More fundamentally then the question of whether the Bad Asset Repurchase program will work was the question answered today: Tim Geithner's not going anywhere, because, if nothing else, Wall Street roared their approval.
Sure, some of today's stock rally was about home sales ticking up (I'm more heartened that in the new housing start numbers from a couple of weeks ago indicated an increase in apartment construction), but the big reaction was obvious: Geithner's plan may or may not work financially, but it was aces in buying him breathing room.
Honestly, I don't think Geithner's the "massive fail" some have made him out to be; like Hank Paulson,even more than Paulson in some ways, he's just the guy in the wrong job at the wrong moment. Remember the alternative, at first, was Larry Summers. And right now, almost everyone admits that losing Geithner means no one as Treasury Secretary. Also, not an option.
So breathing room... I can't say I'm opposed; taking some of the light and heat off of Geithner might give everyone a chance to reassess where we are and what to do next. The problem of course is... that asset sale plan is lousy. And he may just get away with it.
Lots of people have thrown up their hands at trying to make sense of this plan; I think that's a mistake, because the question of how to handle the bad mortgage securities is the very heart of any chance we have at recovery. Geithner's plan - which really hasn't changed much over the time he's taken crafting it - is basically what Hank Paulson originally proposed with TARP: buy up the bad paper from the banks... and then do something with it.
The problem with Paulson's plan, and why it failed, was immediately obvious: no one knew what the bonds were worth, and Paulson basically proposed paying something close to 100 cents on the dollar for them. Whatever they were worth... it wasn't face value.
Geithner's plan isn't clear on price, but it basically fudges the equation: private investors will "bid" for the paper... but their bids will be supplemented by an enormous subsidy of government funds, roughly 11 to 1 dollars of investor money. And the FDIC, in its role as regulator, will oversee valuations of "packages" put together by banks - probably putting some not so bad paper in with the worst to reduce risk and exposure.
A lot of people have glommed onto complaining about the subsidies, the latest example of "government money" being thrown at a problem. I think this is a dead end for progressives especially, given that "throw money at the problem" is pretty much the definition of a government solution... and generally, we like government solutions over the alternative.
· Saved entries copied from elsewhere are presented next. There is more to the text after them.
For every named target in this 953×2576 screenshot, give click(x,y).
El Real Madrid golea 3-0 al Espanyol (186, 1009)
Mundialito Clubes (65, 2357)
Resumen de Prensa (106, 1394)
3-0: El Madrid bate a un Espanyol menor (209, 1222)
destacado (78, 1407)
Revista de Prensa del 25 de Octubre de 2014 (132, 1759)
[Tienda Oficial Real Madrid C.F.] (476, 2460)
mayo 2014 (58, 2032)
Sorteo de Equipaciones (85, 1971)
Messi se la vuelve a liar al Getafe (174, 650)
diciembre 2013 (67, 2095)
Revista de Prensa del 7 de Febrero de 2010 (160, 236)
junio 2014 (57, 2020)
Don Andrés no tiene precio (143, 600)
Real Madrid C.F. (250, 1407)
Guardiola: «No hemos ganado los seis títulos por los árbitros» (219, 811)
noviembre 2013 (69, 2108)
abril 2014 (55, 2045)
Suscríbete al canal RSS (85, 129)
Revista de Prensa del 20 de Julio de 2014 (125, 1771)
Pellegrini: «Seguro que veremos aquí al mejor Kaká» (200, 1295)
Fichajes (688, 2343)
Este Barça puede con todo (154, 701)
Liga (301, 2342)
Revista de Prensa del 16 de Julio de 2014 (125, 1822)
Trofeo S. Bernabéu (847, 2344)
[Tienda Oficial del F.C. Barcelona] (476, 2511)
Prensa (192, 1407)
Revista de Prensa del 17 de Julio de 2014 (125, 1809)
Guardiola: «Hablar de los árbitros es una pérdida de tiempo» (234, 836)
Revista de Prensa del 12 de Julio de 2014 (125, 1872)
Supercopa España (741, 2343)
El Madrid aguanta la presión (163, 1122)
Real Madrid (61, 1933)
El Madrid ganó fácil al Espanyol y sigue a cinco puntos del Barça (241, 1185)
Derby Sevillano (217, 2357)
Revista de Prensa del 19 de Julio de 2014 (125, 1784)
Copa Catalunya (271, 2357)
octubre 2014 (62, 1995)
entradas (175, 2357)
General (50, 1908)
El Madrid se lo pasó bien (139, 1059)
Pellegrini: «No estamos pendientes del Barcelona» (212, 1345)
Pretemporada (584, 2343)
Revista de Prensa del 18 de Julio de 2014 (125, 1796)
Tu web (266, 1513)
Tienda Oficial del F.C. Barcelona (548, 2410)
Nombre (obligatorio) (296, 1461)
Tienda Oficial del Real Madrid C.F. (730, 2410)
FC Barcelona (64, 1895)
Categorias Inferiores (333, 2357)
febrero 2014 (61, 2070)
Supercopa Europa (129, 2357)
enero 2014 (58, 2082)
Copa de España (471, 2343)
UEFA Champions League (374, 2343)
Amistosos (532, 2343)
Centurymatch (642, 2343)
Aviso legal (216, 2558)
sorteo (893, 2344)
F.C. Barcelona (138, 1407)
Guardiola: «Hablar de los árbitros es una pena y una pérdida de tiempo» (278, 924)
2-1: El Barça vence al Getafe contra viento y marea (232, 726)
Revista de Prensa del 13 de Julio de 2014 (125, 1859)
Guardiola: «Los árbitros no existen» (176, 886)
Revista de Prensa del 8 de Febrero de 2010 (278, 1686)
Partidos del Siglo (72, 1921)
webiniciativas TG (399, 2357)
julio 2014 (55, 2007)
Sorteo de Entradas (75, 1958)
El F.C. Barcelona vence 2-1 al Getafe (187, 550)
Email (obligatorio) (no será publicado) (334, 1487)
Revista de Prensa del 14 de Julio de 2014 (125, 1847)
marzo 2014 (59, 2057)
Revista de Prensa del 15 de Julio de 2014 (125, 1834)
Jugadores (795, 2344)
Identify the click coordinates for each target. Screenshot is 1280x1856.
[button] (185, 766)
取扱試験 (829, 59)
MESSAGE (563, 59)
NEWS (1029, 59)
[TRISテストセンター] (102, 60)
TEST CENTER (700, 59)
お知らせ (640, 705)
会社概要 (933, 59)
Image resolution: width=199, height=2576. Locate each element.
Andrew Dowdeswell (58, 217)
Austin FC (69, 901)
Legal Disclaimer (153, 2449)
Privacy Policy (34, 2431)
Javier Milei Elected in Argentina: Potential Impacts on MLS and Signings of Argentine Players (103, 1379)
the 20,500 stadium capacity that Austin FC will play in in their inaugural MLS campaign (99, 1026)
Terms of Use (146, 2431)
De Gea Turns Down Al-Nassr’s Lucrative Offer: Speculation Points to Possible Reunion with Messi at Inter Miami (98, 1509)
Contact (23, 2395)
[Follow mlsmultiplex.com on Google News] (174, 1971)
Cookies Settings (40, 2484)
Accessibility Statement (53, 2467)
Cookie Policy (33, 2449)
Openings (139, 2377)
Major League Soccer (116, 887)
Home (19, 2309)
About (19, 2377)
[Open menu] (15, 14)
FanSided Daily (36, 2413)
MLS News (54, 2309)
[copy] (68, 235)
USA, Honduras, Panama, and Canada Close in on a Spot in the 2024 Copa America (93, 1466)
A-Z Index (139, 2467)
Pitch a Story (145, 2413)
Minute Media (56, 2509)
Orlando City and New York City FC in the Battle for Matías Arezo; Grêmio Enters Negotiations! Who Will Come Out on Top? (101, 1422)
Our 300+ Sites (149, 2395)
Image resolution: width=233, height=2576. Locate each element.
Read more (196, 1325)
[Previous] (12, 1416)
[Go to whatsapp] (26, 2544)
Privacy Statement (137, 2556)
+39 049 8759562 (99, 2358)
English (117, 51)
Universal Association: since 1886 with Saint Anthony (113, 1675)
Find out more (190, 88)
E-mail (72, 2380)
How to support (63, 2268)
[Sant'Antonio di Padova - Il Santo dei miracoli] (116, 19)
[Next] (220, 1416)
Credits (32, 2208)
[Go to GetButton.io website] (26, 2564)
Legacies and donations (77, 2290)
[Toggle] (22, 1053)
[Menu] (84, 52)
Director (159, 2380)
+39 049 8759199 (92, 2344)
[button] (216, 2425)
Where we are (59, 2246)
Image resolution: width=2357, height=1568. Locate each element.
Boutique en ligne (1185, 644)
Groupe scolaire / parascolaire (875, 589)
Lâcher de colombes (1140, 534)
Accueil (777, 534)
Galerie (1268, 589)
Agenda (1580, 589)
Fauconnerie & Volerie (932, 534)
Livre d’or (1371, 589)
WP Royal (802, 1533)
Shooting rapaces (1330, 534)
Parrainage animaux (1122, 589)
No, the problem is something bigger than price or subsidy: the real question is what Geithner's trying to achieve (and we should, probably lump Larry Summers in here too... because he's clearly playing an architect role in all of this). The problem here is the same as itwas with Paulson, one which has never been resolved: it's the idea that somehow, some way, the mortgage paper is just seen as worthless now... but later, when we recover, it will be worth something again. This fallacy is the one I've been discussing since November at least: it's pretending, yet again, that we can somehow, someday, return to our old ways, that what we are xperiencing now is not a wholesale end to our debt culture... but a blip we can overcome.
Geithner made that much - and little else - clear at his press conference today, talking, yet again, about "restoring credit markets" and jumpstarting the lending machine. Many people have assumed "restoring credit markets" means making loans; in fact, it seems clear that Geithner means restarting the trade in credit-backed securities, which is really how we got to the mess we're in more than any other factor. But even "restarting lending", as I've said repeatedly, is a fantasy: banks are lending... they're just not lending crazy, and even if they wanted to... people are already struggling wih the hangover of massive debts - mortgages, car loans, credit cards, sudent loans - and that's a cycle we're nowhere through yet. Geithner and Summers - and Cristina Romer (who surely needs some coaching on not trying to sound like a cheery Austrian governess while trying to minimize an economic crisis) - all seem convinced, still, that once this is over, we'll just get back to our old ways. That's what Wall Street liked most today, and it's what why, most clearly, Obama's economic team may not be the team to get us out of this mess; if they can't see the prblem, how the hell can they fix it?
Because the reality here is what almost no one mentioned all day - that most of the paper in question is probably worthless, that selling it, at any price, really just reocates a problem rather than fixes it - what really needs to happen is someone needs to take apart these bonds, examine the underlying assets (i.e. the mortgages) and figure out how to deal with them. Oherwise, rather than bailing out Citibank and Bank of America, we'll be bailing out BlackRock and Pimco, two of the firms planning to buy up the distressed debt.
More than anything, today was a show designed to rehabilitate the Obama Administration - and that rehab comes at a price, well, above rubies (or, just as accurately... well above rubies). Geithner's virtues - especially in financial markets - needed the shoring up; but our economy probably can't survive the expense. And it may not have to - I'm still unconvinced, despite the hand-raising of firms willing to buy, that the banks and the buyers can find a price that doesn't leave the banks eating losses over 50% (a reality the banks so far have said they can't accept), even with generous government allowances. Deal, or no deal... so far we seem right back where we started.